From the dorm rooms of American college students to the oldest ramen shops in Japan, piping hot bowls of noodles and ice-cold beer have always gone hand in hand. Now, with an influx of traditional ramen shops popping up in the U.S. from coast to coast, people are looking at the ways new craft beers might complement a steaming bowl of noodles.
The various styles of both ramen and beer span a complex and varied spectrum, but at their core, they’re essentially both comfort foods. So it makes sense that places like Ganso in New York (run by Japanese cookbook author and food writer Harris Salat) and Ramen Shop in Oakland (whose founding partners met while working at Chez Panisse) are expanding their beer offerings to include dozens of craft brews in addition to the standard Sapporo, Asahi and Kirin.
If you’re interested in finding the perfect Japanese ramen and beer pairing beyond those standard offerings, both Ganso manager Tsuru Goto and Ramen Shop’s beer buyer Sam White recommend exploring new Japanese craft beers that are coming into the states, like Hitachino White, or any beers from Baird Brewing Company and Oze No Yukidoke, which are generally well-balanced, complex and nuanced. Check out their crafty picks below for other exciting American and European pairing suggestions.
The salt-based broth is the oldest of the traditional styles, with the lightest body and flavor profile. Chicken and seafood are typically introduced to the mix, with pork only making the occasional appearance. Veggie additions like green onions, bean sprouts and bamboo are often added perks.
Recommended Beer: White recommends a subtle Pale Ale, like the Mt. Tam from Marin Brewing in Larkspur, California, which is “a well-balanced beer with a nice full body,” he says. With the lightness and subtlety of the Shio broth, it’s important to find a beer that won’t overpower the delicate flavors.
This soy sauce-based broth has a slightly more substantial backbone than its sibling Shio; the broth often incorporates chicken, pork or seafood as an additional flavor component. The liquid is clear and salty but with substantial meaty depth, so it acts as a favorable backdrop to pork shoulder and an assortment of bamboo, seaweed and bok choy.

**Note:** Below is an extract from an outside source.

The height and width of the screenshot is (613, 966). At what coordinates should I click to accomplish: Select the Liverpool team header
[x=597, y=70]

Recommended Beer: Goto suggests Rodenbach Classic, a Flanders Red, because the slightly acidic, cherry notes in the beer will complement the at times gamey flavors in the ramen. Traditional pilsners and lagers will also make a nice match, she says, because their crisp and refreshing profiles complement the light, salty broth. Try the Southampton Keller Pils from New York, or the Pikeland Pils from Sly Fox Brewing in Pennsylvania. Overly hoppy or full-bodied styles like Stout or Porter should be avoided, because the flavors will overpower the ramen.
One of the latest styles to emerge in the ramen world (most sources cite Hokkaido in the late 1960s), the slightly cloudy broth is made with soybean paste. Its earthy, nutty flavors act as a strong base for rich pork belly, cabbage and buttery corn. Miso also lends itself well to spicy chili paste.

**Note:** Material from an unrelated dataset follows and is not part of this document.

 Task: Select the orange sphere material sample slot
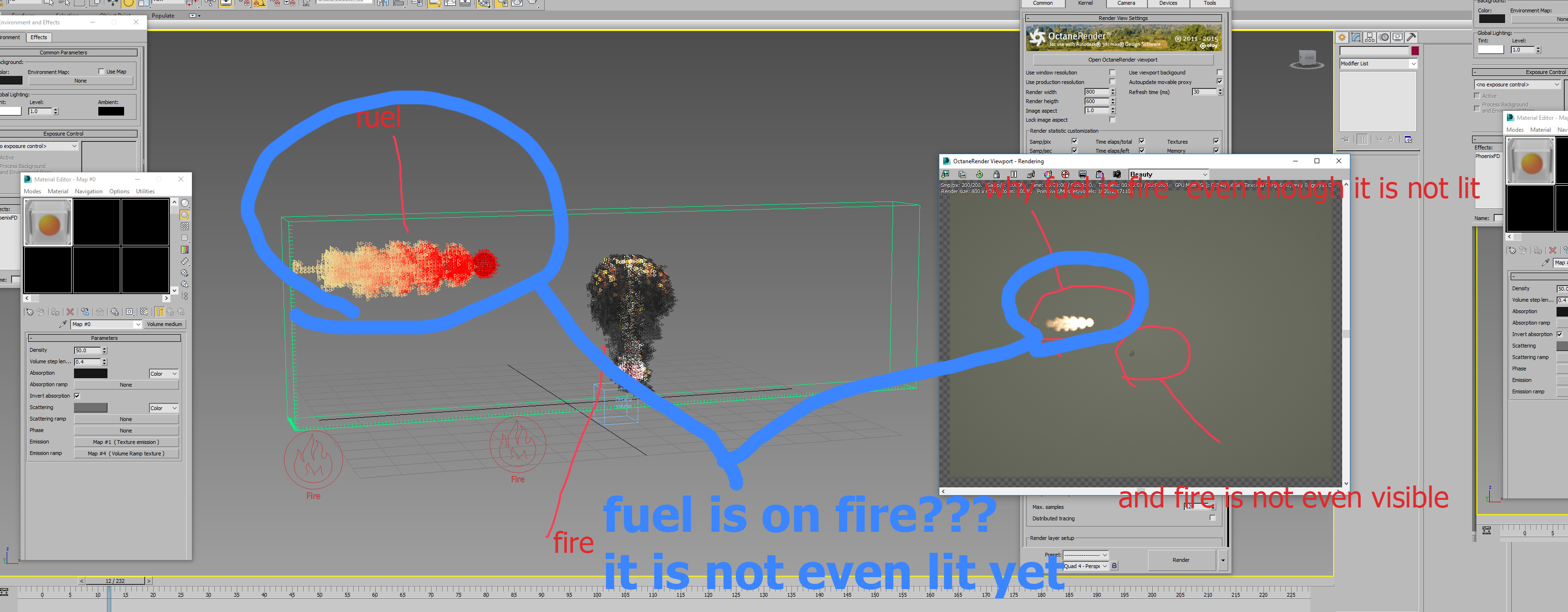(48, 223)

Recommended Beer: Goto picks Belgian or Trappist beers, citing Orval specifically, because the floral and fruity yeast, zesty coriander and orange peel flavors in the beer contrast the creamy umami flavors in the miso. Goto says both the beer and broth have a big, creamy mouth feel, which prolongs the tasting experience in a pleasant fashion.
The heaviest broth of the traditional styles, Tonkotsu is made by simmering pork bones for long hours to extract the fatty marrow and flavors from the bones. The creamy, oily broth is so thick it resembles cream or milk. Tonkotsu is often flavored with chicken broth to add a salty base, and egg, mushroom and dark greens often play garnish.
Recommended Beer: Gueuze Tilquin, a blended Lambic, is the first choice of White, who says it makes sense that the beer and broth would pair well because both are made via “incredibly painstaking processes,” resulting in complex and interesting flavor profiles. The beer is a blend of 1, 2 and 3-year-old Lambics, which were crafted by spontaneous fermentation. It has a tart but dry profile, with slight tannins from oak aging that happens before bottling. White says the acidity also does a good job of cutting through the fattiness of the broth.
Any of the aforementioned styles of ramen can be fired up with a heaping glob of chili paste or oil.
Recommended Beer: White’s go-to brew for spicy ramen is Stiegl lager, which has a bit of malty sweetness to it but is still bright and refreshing, to contrast the spice. In general, stick to malty brews or bright lagers, because when you pair highly hoppy brews like IPAs with heat, both components become amplified, usually resulting in an aggressive clash of flavors.